You can supply automatic default arguments for some steps, for a given session.

The hierarchy is :

- 1. Arguments supplied manually when calling pipeline.pipe.step.generate() have highest priority.
- 2. Arguments supplied inside the arguments.json will have second less priority.
- 3. Arguments written in the function definition (default arguments) have lowest priority.
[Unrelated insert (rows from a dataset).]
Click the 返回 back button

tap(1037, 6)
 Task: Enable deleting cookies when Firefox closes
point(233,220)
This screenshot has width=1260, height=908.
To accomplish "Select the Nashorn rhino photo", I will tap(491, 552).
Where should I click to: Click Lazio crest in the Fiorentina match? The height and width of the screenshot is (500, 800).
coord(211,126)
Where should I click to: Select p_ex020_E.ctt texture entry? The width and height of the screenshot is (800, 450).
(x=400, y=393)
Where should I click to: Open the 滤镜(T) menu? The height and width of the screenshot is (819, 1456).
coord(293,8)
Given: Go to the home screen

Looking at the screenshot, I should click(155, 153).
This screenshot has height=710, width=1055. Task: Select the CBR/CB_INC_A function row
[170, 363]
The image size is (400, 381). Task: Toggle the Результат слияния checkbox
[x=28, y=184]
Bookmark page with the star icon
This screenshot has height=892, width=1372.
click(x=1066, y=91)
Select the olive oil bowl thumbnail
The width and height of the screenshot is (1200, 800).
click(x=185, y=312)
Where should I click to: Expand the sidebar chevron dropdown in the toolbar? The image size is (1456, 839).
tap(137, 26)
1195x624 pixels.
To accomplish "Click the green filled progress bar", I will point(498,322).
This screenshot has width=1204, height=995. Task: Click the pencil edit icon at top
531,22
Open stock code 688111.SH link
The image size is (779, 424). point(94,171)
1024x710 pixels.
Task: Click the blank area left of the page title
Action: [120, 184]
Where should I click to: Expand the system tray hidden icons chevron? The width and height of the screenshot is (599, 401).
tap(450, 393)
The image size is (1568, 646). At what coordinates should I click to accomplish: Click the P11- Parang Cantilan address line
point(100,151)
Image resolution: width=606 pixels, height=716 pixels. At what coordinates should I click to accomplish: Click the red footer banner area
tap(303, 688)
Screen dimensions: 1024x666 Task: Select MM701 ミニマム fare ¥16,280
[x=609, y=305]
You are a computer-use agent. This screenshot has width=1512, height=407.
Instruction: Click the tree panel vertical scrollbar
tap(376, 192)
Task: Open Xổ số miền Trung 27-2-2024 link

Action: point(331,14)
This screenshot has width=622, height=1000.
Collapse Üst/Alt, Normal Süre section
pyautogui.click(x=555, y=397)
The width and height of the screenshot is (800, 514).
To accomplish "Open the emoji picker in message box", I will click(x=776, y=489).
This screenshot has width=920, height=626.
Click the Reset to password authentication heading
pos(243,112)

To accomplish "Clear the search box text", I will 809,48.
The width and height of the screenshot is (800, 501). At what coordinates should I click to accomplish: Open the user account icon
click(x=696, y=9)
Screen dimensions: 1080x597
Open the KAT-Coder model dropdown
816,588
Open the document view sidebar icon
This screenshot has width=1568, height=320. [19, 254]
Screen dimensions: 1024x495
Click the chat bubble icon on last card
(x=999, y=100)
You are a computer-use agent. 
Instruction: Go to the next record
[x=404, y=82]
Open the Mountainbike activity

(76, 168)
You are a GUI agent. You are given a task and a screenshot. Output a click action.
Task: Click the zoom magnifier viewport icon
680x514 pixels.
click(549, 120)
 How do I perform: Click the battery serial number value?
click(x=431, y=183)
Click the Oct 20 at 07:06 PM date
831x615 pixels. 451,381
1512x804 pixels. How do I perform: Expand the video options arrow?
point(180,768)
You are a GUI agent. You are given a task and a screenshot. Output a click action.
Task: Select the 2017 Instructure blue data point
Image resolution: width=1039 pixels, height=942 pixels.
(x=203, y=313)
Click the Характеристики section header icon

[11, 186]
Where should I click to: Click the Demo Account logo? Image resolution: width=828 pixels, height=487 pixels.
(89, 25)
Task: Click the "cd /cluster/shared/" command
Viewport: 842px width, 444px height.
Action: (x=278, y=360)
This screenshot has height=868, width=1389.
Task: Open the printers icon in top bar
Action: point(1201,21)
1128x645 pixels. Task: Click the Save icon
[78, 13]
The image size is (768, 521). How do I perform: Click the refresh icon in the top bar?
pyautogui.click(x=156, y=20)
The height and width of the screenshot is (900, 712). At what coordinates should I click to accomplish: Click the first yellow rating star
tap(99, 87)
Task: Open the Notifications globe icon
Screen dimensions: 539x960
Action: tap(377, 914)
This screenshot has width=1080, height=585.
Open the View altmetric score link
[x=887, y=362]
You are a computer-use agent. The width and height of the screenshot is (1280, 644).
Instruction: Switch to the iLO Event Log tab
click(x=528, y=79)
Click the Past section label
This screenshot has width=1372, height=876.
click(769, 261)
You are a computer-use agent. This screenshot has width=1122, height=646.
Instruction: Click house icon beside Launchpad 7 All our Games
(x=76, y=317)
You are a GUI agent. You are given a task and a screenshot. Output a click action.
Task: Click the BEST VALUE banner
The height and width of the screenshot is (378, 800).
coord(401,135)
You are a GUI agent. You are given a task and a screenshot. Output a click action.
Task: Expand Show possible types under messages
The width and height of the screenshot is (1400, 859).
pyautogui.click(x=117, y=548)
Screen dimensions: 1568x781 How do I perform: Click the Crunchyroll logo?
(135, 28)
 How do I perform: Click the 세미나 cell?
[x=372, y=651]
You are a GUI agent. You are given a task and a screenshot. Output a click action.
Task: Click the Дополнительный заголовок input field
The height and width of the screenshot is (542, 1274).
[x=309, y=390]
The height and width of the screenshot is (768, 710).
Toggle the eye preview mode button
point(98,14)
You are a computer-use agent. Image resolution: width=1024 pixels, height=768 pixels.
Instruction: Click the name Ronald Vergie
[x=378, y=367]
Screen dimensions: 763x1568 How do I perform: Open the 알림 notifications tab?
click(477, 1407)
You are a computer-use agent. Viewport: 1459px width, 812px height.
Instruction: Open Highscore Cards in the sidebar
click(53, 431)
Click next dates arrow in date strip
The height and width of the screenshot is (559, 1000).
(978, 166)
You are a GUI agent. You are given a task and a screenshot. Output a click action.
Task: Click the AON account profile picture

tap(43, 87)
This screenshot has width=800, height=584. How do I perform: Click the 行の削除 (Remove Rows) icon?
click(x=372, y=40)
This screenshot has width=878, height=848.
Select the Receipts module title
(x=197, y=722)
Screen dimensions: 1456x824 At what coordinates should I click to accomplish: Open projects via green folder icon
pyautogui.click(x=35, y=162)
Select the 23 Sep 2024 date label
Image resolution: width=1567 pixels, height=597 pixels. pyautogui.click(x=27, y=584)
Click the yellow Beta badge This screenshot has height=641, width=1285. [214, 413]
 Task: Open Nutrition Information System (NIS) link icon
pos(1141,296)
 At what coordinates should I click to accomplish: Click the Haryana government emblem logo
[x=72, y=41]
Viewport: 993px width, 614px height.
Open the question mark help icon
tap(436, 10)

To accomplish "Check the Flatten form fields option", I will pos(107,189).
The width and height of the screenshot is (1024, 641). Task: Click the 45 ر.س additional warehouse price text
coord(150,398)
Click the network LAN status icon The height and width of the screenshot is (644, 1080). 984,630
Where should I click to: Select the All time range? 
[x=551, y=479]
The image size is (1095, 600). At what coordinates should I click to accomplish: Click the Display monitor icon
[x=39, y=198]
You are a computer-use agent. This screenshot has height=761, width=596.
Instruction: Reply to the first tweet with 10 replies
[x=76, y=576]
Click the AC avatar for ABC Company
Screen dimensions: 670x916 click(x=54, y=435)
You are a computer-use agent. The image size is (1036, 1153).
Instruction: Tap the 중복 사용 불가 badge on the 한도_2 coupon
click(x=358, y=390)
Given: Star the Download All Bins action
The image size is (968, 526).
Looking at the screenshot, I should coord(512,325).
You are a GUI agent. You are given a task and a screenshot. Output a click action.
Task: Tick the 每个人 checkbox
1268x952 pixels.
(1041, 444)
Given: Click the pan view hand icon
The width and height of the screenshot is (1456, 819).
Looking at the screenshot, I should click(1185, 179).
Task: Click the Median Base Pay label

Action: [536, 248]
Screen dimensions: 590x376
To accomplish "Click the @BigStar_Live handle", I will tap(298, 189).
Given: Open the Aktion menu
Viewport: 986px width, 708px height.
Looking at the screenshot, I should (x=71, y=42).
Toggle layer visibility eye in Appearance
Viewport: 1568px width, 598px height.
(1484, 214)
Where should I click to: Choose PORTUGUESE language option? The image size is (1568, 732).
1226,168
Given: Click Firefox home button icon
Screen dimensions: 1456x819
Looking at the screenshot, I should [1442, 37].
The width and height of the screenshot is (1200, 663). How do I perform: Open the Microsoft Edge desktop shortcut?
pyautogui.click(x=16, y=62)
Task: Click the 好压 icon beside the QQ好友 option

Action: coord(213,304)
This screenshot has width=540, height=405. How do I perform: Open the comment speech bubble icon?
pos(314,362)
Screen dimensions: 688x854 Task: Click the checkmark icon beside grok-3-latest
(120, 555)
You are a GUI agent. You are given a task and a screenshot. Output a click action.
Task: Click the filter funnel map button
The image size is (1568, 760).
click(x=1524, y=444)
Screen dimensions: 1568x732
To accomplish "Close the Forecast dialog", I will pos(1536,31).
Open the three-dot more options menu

For that, you can create a file, at the root of your session, called : `<name_of_the_pipeline>_arguments.json`
If the name of the pipeline is for example interhem, the filename would be : `interhem_arguments.json`

The content of the file is formatted like this :

```json
{ "functions": { "trials_df.tdms_export": { "crashed_at_trial": 89 } } }
```

Where a first key called "functions" is at the top of the file hierarchy.
Then, for each pipeline `pipe.step` name, in this example `trials_df.tdms_export`, you can supply couples of `"key":value` where each key is the name of an argument that the function takes, and value is a value that the function will accept for that argument.